Induction of programmed cell death in human breast cancer cells by an unsymmetrically alkylated polyamine analogue

• Published in: Cancer research (Chicago, Ill.) Vol. 55; no. 15; pp. 3233 - 3236
• Main Authors: MCCLOSKEY, D. E, CASERO, R. A, DAVIDSON, N. E, WOSTER, P. M
• Format: Journal Article
• Language: English
• Published: Philadelphia, PA American Association for Cancer Research 01.08.1995
• Subjects: Acetyltransferases - analysis; Antineoplastic agents; Antineoplastic Agents - pharmacology; Apoptosis - drug effects; Apoptosis - physiology; Biological and medical sciences; Breast Neoplasms - enzymology; Breast Neoplasms - pathology; Breast Neoplasms - physiopathology; Cell Division - drug effects; DNA, Neoplasm - drug effects; General aspects; Humans; Medical sciences; Neoplasms, Hormone-Dependent - enzymology; Neoplasms, Hormone-Dependent - pathology; Neoplasms, Hormone-Dependent - physiopathology; Pharmacology. Drug treatments; Polyamines - pharmacology; RNA, Messenger - analysis; Tumor Cells, Cultured; Antineoplastic agent; Human; Mammary gland diseases; Polyamine; Cell death; Analog; Established cell line; Mammary gland; Malignant tumor; Mechanism of action; In vitro; Tumor cell
• ISSN: 0008-5472; 1538-7445

The need for antineoplastic compounds with novel mechanisms of action is great.
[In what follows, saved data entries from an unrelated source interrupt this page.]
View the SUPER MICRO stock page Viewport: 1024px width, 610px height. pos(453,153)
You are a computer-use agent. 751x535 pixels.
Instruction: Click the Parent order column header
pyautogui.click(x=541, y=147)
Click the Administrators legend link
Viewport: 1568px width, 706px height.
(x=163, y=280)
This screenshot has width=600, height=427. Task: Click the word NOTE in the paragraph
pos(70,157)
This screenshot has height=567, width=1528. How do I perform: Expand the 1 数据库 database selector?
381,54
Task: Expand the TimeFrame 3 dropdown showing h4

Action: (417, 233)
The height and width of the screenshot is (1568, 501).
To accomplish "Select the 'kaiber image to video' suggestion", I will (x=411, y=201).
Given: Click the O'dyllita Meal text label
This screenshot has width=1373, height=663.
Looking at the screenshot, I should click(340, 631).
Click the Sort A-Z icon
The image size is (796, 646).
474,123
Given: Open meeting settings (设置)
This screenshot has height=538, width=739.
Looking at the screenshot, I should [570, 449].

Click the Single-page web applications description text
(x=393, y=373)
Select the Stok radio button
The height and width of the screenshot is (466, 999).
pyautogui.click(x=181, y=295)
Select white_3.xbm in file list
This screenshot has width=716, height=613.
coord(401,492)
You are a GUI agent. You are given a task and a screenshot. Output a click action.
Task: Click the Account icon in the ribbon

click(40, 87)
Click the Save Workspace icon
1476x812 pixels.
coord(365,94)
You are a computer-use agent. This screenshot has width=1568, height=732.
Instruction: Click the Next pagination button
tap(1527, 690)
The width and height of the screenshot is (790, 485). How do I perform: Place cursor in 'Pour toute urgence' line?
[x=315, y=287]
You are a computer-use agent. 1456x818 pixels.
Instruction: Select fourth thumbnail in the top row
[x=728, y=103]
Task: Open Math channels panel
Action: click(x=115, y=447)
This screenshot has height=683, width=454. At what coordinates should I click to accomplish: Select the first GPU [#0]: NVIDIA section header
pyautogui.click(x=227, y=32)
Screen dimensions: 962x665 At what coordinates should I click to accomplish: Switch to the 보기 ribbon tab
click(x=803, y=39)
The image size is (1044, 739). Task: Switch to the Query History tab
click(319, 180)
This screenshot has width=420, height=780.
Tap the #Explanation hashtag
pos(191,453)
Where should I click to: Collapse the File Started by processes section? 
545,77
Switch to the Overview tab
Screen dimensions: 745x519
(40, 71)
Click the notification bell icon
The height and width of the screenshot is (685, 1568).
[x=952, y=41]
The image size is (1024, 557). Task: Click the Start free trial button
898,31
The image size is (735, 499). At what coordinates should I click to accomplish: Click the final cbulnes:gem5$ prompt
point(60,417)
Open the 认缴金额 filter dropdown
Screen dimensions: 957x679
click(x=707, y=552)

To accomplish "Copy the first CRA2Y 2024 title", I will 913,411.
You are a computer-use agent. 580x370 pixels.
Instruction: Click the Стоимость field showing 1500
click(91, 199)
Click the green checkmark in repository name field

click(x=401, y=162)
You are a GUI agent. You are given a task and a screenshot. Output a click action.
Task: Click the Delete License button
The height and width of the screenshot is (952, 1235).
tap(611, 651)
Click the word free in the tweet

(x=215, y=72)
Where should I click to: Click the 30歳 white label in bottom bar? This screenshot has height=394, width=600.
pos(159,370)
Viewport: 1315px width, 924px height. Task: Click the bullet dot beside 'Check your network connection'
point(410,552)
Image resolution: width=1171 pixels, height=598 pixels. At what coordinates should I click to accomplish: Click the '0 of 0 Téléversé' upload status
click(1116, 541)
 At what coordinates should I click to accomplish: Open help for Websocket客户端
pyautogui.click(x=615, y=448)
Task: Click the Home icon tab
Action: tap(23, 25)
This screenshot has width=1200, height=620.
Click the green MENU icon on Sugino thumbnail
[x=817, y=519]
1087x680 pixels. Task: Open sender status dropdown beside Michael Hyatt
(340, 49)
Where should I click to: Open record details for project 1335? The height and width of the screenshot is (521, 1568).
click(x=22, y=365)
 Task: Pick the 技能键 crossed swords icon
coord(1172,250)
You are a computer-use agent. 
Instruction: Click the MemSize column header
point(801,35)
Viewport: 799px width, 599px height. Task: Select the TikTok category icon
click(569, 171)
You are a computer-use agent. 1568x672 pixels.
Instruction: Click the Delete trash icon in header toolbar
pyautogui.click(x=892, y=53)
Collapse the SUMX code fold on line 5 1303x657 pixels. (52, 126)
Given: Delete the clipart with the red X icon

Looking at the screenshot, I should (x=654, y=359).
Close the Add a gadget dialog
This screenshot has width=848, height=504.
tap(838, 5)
One such agent is the recently synthesized polyamine analogue N1-ethyl-N11-((cyclopropyl)methyl)-4,8-diazaundecane (CPENSpm). Exposure of hormone-dependent and -independent human breast cancer cells to 0.1-10 microM CPENSpm led to both growth inhibition and induction of programmed cell death. Fragmentation of DNA to high molecular weight fragments and oligonucleosomal-sized fragments, both characteristic of programmed cell death, was determined to be time and concentration dependent. Depletion of natural polyamine pools and accumulation of the analogue was also demonstrated. These data provide the first evidence that a polyamine analogue induces programmed cell death.